- **What needs to be done**
Take every line containing "computer" out of the records.

- **Records provided**
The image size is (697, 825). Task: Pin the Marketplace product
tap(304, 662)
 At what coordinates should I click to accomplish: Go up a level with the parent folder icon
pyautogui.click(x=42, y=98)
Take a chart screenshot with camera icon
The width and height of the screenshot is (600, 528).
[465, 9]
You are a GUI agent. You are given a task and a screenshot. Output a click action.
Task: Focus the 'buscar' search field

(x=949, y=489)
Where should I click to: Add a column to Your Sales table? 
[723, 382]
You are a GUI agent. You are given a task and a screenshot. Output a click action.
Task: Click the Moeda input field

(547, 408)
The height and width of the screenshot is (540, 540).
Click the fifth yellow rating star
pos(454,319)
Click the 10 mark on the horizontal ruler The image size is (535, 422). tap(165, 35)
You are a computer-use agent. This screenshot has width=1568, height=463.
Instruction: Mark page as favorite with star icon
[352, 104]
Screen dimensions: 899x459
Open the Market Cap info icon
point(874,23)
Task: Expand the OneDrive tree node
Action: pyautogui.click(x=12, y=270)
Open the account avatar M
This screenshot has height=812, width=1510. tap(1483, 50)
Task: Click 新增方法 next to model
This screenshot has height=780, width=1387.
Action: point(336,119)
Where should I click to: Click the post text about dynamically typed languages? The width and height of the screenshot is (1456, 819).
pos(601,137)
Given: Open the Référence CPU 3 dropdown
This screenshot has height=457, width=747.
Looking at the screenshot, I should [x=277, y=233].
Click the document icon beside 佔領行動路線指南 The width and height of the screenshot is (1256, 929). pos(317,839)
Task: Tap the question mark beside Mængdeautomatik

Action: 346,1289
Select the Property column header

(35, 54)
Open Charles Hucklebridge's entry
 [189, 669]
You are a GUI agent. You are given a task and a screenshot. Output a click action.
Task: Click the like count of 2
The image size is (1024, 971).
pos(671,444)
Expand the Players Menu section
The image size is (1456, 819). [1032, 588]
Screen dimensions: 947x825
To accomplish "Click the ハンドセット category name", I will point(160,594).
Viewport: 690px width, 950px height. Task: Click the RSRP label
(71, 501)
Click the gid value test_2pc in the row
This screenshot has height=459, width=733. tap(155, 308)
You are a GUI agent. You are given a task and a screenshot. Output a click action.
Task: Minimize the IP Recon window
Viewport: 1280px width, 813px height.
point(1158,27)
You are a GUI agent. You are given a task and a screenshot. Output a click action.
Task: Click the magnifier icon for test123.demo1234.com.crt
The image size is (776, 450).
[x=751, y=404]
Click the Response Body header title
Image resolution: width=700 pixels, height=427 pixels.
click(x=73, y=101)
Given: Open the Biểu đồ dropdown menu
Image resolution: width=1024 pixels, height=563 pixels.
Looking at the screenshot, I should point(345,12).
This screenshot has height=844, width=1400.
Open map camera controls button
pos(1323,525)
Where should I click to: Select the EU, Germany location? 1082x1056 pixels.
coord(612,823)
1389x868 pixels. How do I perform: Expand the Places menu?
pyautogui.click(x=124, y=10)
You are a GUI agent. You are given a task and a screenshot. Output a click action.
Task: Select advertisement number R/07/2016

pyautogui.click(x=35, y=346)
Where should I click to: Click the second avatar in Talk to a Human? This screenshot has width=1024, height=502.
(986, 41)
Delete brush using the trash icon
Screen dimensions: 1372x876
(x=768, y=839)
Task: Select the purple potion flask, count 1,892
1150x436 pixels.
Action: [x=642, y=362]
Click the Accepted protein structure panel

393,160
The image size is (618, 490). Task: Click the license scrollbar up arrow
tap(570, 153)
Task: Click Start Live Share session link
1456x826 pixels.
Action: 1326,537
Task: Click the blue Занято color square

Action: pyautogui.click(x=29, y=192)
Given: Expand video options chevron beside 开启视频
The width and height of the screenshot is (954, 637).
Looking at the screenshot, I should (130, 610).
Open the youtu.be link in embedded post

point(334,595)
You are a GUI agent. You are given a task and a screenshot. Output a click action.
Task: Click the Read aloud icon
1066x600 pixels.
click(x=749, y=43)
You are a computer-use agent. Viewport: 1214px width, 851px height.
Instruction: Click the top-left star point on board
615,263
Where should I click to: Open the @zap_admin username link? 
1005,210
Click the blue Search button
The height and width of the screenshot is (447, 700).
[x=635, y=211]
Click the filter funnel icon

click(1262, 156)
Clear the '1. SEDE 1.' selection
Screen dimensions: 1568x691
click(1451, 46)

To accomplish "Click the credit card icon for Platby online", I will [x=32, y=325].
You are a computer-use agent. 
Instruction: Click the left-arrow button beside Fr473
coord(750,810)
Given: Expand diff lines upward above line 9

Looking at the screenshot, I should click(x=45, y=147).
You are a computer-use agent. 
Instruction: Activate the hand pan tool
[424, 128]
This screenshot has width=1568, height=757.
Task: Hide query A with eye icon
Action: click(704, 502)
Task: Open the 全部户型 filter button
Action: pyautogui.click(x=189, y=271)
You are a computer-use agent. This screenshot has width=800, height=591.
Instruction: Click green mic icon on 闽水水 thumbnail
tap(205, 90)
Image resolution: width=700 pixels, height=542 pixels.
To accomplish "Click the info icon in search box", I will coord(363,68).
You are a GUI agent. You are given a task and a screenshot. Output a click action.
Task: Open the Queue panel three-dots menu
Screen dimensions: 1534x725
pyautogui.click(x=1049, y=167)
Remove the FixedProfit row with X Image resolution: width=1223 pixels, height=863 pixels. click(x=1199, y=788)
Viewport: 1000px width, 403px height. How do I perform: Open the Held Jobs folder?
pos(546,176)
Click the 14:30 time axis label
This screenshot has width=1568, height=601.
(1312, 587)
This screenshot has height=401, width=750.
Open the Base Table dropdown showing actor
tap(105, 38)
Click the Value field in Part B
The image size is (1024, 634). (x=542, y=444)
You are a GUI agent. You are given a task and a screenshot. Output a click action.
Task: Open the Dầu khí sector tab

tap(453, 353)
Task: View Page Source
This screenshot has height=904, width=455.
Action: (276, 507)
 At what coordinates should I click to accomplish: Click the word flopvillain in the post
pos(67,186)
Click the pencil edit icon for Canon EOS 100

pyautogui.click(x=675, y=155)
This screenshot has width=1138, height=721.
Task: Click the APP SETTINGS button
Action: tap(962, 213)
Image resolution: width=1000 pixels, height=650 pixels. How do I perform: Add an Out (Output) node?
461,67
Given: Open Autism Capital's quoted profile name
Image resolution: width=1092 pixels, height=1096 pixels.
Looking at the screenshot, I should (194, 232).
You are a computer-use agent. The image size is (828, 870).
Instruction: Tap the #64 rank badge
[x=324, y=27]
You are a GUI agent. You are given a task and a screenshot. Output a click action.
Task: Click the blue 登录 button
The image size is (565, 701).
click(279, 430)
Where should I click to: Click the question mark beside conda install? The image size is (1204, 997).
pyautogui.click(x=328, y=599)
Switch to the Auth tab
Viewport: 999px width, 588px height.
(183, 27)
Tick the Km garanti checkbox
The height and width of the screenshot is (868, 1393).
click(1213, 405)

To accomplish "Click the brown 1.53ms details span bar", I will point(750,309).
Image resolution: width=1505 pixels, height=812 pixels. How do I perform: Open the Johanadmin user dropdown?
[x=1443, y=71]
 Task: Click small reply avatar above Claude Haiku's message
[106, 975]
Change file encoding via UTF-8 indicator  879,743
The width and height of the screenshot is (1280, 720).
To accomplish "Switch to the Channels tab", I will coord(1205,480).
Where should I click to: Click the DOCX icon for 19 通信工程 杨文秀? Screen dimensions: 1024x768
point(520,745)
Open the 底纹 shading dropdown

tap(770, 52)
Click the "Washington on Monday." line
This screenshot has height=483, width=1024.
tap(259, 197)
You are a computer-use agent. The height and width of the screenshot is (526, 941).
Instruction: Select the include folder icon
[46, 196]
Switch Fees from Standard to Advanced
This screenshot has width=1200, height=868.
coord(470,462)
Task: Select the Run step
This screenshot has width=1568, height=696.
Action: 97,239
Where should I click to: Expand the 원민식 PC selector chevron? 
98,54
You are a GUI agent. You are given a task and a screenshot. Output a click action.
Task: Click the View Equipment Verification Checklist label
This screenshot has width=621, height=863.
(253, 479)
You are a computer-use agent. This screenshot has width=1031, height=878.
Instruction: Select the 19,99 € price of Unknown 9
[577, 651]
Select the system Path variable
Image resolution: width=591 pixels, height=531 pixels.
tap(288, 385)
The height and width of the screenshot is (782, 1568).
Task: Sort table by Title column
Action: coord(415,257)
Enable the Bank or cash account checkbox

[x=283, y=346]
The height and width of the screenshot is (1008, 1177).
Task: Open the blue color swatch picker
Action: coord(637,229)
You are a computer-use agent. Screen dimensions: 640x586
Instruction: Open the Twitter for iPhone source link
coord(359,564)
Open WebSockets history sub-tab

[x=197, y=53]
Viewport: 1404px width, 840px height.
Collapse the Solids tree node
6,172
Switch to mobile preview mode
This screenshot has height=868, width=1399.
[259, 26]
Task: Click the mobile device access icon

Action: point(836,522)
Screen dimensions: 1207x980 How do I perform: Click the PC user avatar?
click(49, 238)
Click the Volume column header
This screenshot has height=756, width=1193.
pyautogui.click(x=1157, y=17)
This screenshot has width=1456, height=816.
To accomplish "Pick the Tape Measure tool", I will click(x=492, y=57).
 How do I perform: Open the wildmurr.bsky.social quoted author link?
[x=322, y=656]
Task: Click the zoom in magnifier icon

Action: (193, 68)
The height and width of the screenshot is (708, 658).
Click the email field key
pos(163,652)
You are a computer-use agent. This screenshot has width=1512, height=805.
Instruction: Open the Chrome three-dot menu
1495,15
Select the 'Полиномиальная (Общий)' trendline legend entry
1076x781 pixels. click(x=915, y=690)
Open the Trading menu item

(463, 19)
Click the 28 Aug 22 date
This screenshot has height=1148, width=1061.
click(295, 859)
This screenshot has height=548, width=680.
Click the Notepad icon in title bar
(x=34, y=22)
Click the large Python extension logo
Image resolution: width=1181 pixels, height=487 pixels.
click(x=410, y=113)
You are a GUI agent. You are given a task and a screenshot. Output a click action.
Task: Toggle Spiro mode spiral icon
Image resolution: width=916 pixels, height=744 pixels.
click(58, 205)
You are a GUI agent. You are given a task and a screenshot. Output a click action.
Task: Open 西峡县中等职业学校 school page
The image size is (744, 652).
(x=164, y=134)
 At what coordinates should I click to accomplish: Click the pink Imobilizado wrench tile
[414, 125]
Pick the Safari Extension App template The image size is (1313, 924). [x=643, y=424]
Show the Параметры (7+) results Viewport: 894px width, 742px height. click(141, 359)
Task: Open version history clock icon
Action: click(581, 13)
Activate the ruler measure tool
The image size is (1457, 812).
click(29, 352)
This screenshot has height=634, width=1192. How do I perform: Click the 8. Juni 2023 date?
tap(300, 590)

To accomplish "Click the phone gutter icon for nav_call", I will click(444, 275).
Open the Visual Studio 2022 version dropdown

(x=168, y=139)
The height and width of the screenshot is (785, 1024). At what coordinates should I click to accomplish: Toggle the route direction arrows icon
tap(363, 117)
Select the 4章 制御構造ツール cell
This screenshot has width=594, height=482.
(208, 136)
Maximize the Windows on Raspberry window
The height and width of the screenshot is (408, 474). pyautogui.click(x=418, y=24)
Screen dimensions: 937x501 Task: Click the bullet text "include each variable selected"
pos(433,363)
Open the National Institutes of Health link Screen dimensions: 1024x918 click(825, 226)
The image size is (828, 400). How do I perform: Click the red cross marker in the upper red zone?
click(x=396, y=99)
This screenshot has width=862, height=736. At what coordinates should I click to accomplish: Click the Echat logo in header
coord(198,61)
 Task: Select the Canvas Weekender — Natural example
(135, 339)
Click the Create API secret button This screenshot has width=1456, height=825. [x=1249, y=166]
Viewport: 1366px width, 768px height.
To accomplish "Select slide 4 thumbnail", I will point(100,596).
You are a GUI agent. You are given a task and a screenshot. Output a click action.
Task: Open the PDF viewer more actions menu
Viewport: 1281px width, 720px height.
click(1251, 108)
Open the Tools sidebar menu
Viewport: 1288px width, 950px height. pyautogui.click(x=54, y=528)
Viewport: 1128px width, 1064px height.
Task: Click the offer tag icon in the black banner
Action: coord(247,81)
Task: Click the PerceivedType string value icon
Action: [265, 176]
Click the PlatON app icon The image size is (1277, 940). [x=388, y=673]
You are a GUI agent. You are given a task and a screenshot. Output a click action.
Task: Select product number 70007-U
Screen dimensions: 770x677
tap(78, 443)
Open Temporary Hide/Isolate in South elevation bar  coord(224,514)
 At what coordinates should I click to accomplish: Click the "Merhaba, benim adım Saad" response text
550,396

- **Solution**
You are a computer-use agent. This screenshot has width=1568, height=463.
You are a computer-use agent. Viewport: 1214px width, 851px height.
You are a computer-use agent. 
You are a computer-use agent. 
You are a computer-use agent. This screenshot has width=800, height=591.
You are a computer-use agent. The image size is (828, 870).
You are a computer-use agent. The height and width of the screenshot is (526, 941).
You are a computer-use agent. This screenshot has width=1031, height=878.
You are a computer-use agent. Screen dimensions: 640x586
You are a computer-use agent. This screenshot has width=1512, height=805.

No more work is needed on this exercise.